| Consigne |
Rédigez la suite de l'article sur le moulin octogonal en chêne de Straelen, à partir de sa dernière phrase.

#### Texte source

Eolienne biosourcée ou l’histoire d’un Moulin en chêne octogonal à Straelen

Eolienne biosourcée ou l’histoire d’un Moulin en chêne octogonal à Straelen

Les moulins en chêne, souvent contemporains de la flèche de Notre-Dame par Viollet-le-Duc, témoignent d’une technicité comparable et résistaient même à la foudre. Retour sur le moulin de la ville de Straelen.




Le moulin octogonal de la ville de Straelen, reconstruit à l’identique, est un témoin de la construction industrielle en chêne de l’Europe d’avant le moteur thermique. ©JT

 

Dans l’histoire de la construction bois en Europe, le moulin constitue un chapitre d’autant plus passionnant qu’actuellement, l’immense marché des éoliennes s’apprêtent à rebasculer vers des matériaux structurels biosourcés, pour de simples raisons de performance et de compétitivité.

 

Certes, on y parvient aujourd’hui avec des bois d’ingénierie résineux, tandis que les moulins d’antan recouraient à une structure en poteaux-poutre de chêne. La performance de ces moulins était médiocre, mais contrairement à ce que l’on pourrait penser, leur développement n’est pas stoppé, loin de là, par l’arrivée de la machine à vapeur, opérationnelle en Grande-Bretagne à partir de 1830.

 

Leurs états de service se prolongent même souvent jusqu’au beau milieu du 20e siècle, à la faveur d’un équipement complémentaire en moteur thermique. Jusqu’au moment où ces ouvrages atypiques sont devenus des monuments historiques pittoresques, ou des habitations sortant du rang.

########
#### Données fournies

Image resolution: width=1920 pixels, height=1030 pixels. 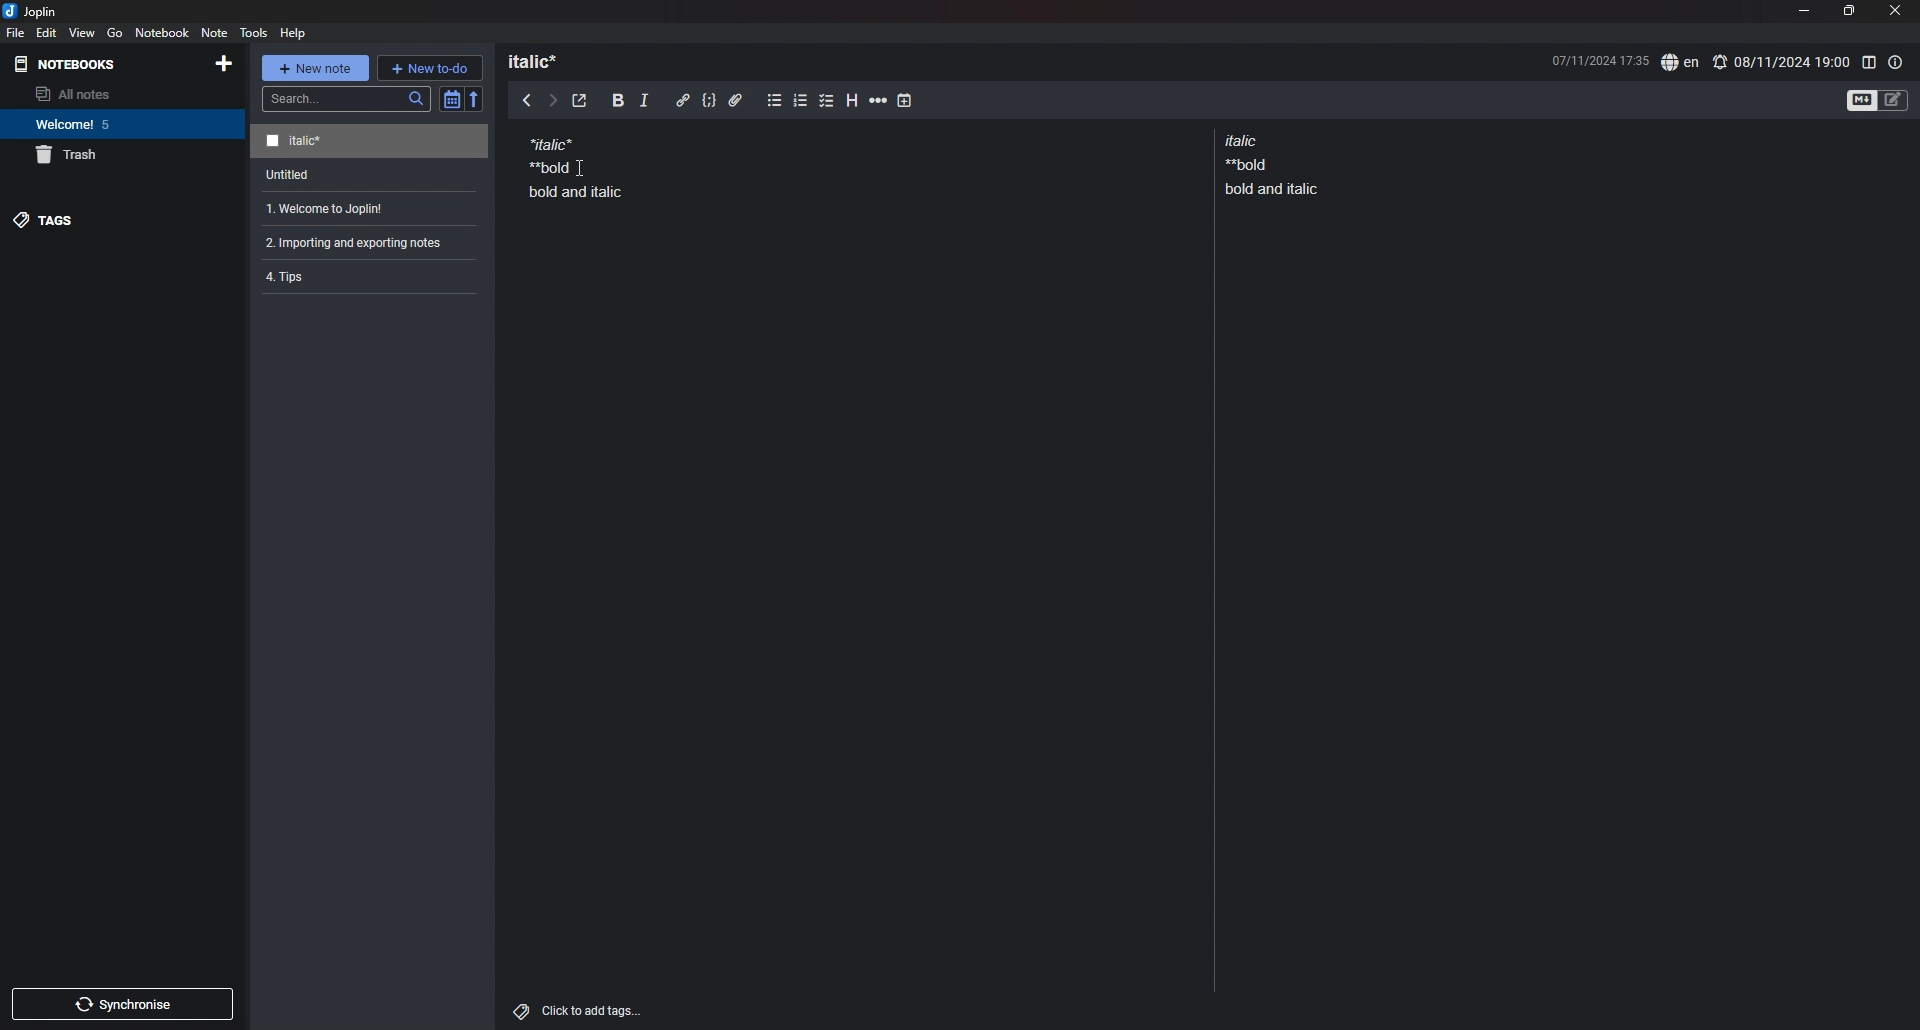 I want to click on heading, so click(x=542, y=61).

########
#### Données fournies

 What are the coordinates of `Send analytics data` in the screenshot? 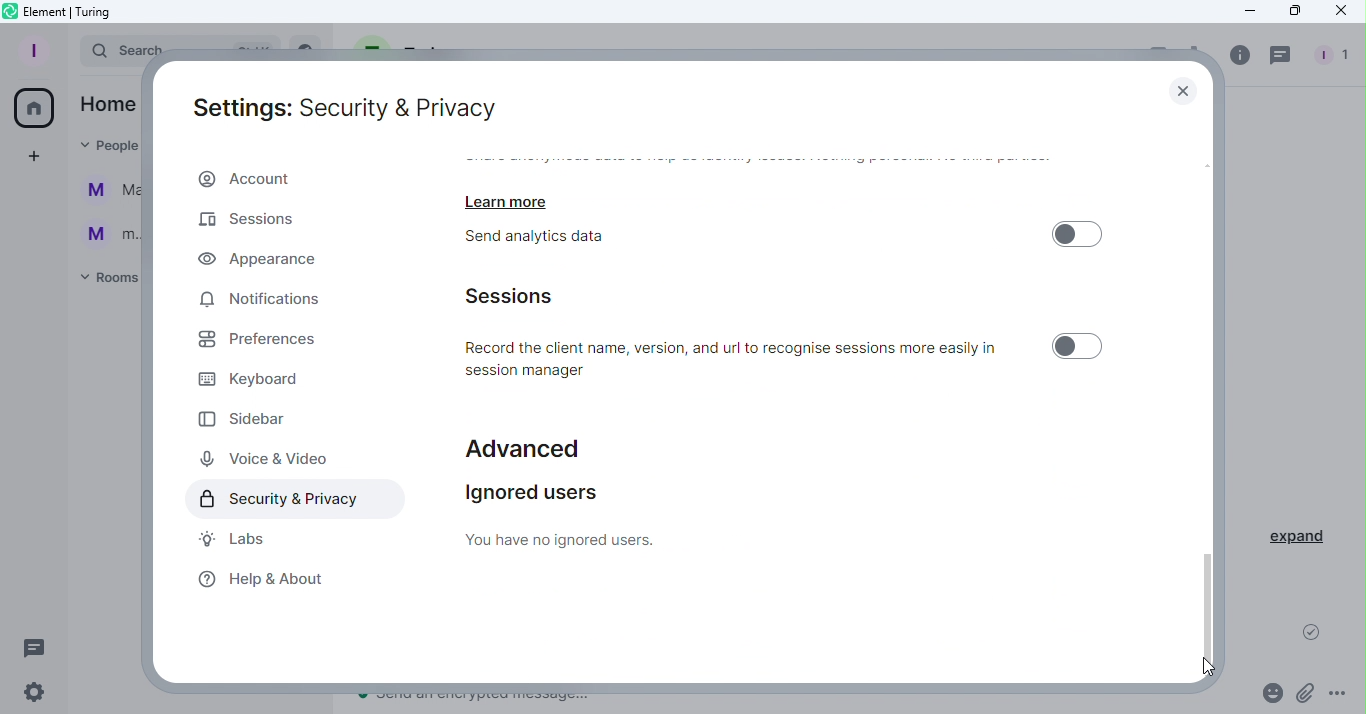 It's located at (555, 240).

########
#### Données fournies

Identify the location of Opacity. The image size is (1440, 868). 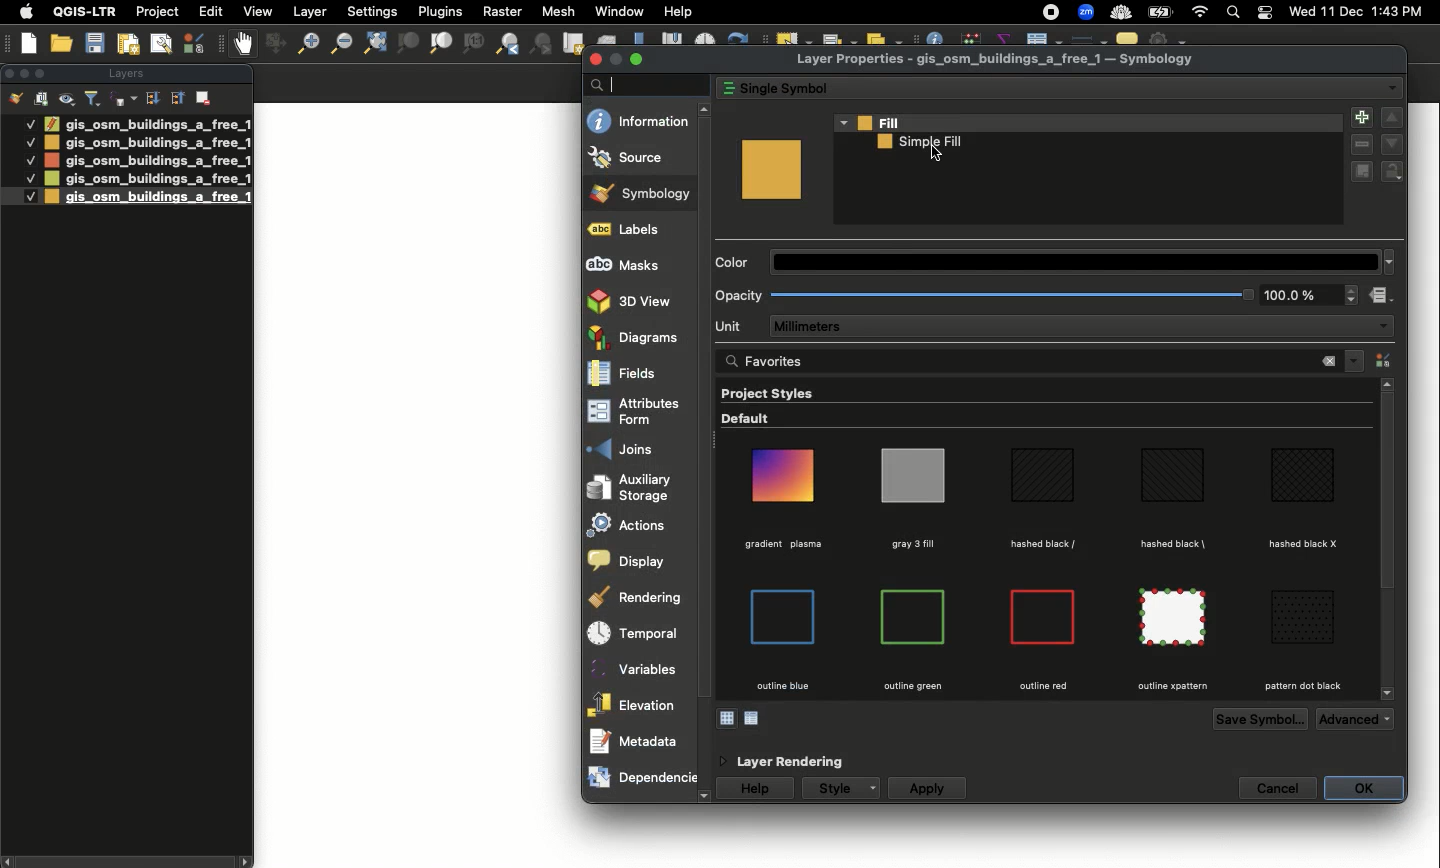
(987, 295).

########

| Réponse |
Mis en service en 1852, le moulin a été rénové en 1937 et il est resté opérationnel jusque dans les années 50. © Stadtarchiv Straelen

 

Un beau moulin octogonal sauvé sur les contreforts de la Meuse

 

En Allemagne, sur les contreforts de la Meuse, Heinz Brimmers, le sauveur de l’un de ces beaux moulins octogonaux, a légué aux archives communales de sa ville de Straelen les documents qui retracent plusieurs décennies d’efforts privés qui ont permis, avec un appui public décisif, de reconstituer et de préserver autant que possible un tel spécimen.

 

Autant que l’ouvrage, l’histoire de ce moulin est un morceau de patrimoine. Jusqu’au milieu du 19e siècle, la petite ville frontalière des Pays-Bas ne disposait que d’un seul moulin, tout en bois, dressé sur un point haut tout près de l’angle nord-est de l’enceinte communale, raccordée à la ville par un passage sous-terrain.

 

Il s’agissait de ces petites merveilles néerlandaises qui se dressaient sur les digues, mais dont le principe du chandelier semble avoir été développé en France au moyen-âge. Les Hollandais, qui élèvent actuellement à Amsterdam une tour en bois de 72 mètres de haut, baptisée HAUT, disposaient de charpentiers de premier plan.

 

Amsterdam est bâtie sur pilotis en bois, la flotte néerlandaise a directement rivalisé avec la Navy pendant plusieurs siècles, et les constructeurs de moulins ont continué à perfectionner leurs solutions.

 

 

Frappé par la foudre en novembre 1952, le moulin a brûlé mais le squelette en chêne, abandonné, ne s’est finalement écroulé que 20 ans plus tard. © Stadtarchiv Straelen

 

De la farine de bois à la farine

 

A vrai dire, le moulin de la ville de Straelen avait d’abord servi aux Pays-Bas comme scierie. Il avait ensuite été démonté, transporté dans ce qui était alors l’extrémité occidentale de la Prusse, et remonté pour faire office de moulin à blé communal.

 

La construction bois fournissait alors la preuve éclatante de sa capacité à répondre aux principes de l’économie circulaire. Les vieilles poutres des maisons anciennes de la petite ville trahissent un même souci de réemploi et remontent souvent au Moyen-âge, sachant que cette région de Basse-Rhénanie, entre la Meuse et le Rhin, ne disposait pas de beaucoup de forêts.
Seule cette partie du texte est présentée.